(Stored items)
*** Begin section ***
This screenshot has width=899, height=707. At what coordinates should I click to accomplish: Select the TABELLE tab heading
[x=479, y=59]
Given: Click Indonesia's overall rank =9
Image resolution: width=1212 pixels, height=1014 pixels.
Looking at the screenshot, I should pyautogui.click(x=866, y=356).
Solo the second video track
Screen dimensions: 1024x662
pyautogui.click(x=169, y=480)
*** End section ***
*** Begin section ***
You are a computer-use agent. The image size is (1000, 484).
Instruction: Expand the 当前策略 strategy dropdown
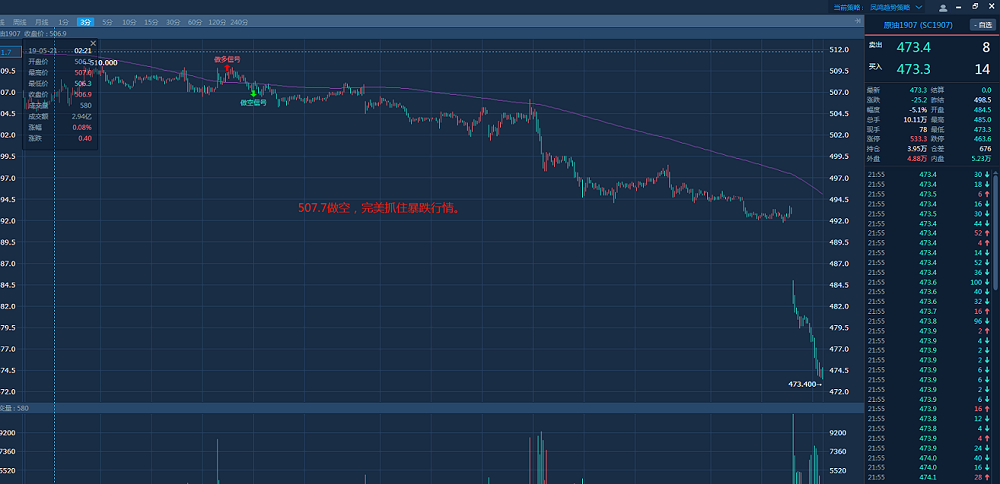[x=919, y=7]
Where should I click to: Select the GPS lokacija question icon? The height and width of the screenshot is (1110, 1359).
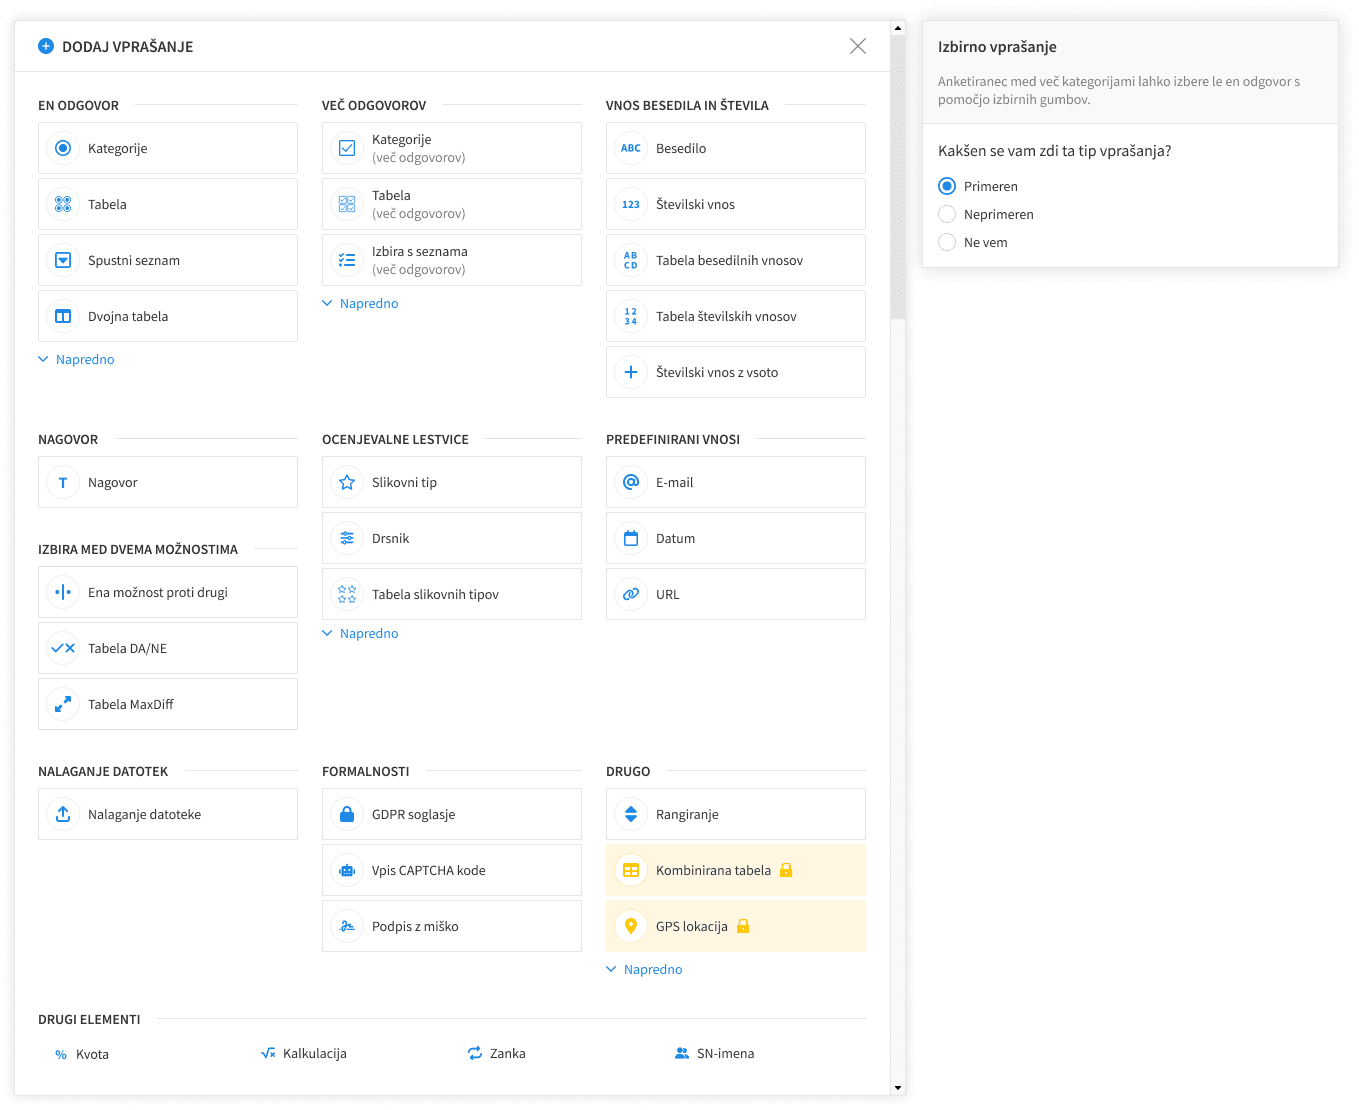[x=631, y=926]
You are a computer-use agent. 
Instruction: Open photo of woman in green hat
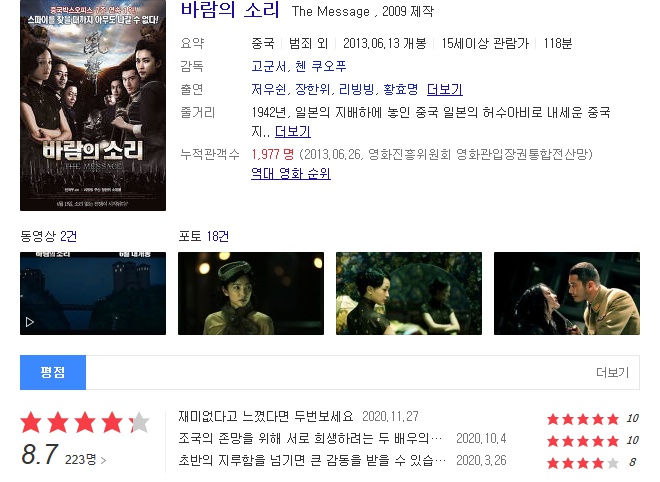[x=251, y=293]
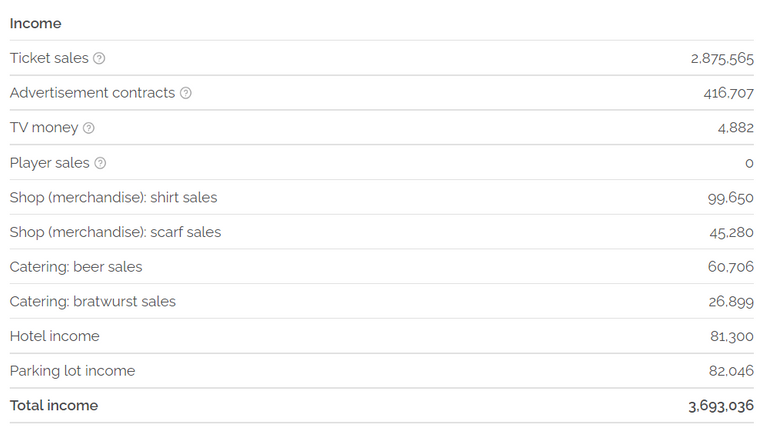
*** End section ***
Show every line of the data that includes the string "computer".

Result for this exercise
You are a computer-use agent. The image size is (1000, 484).
You are a computer-use agent. 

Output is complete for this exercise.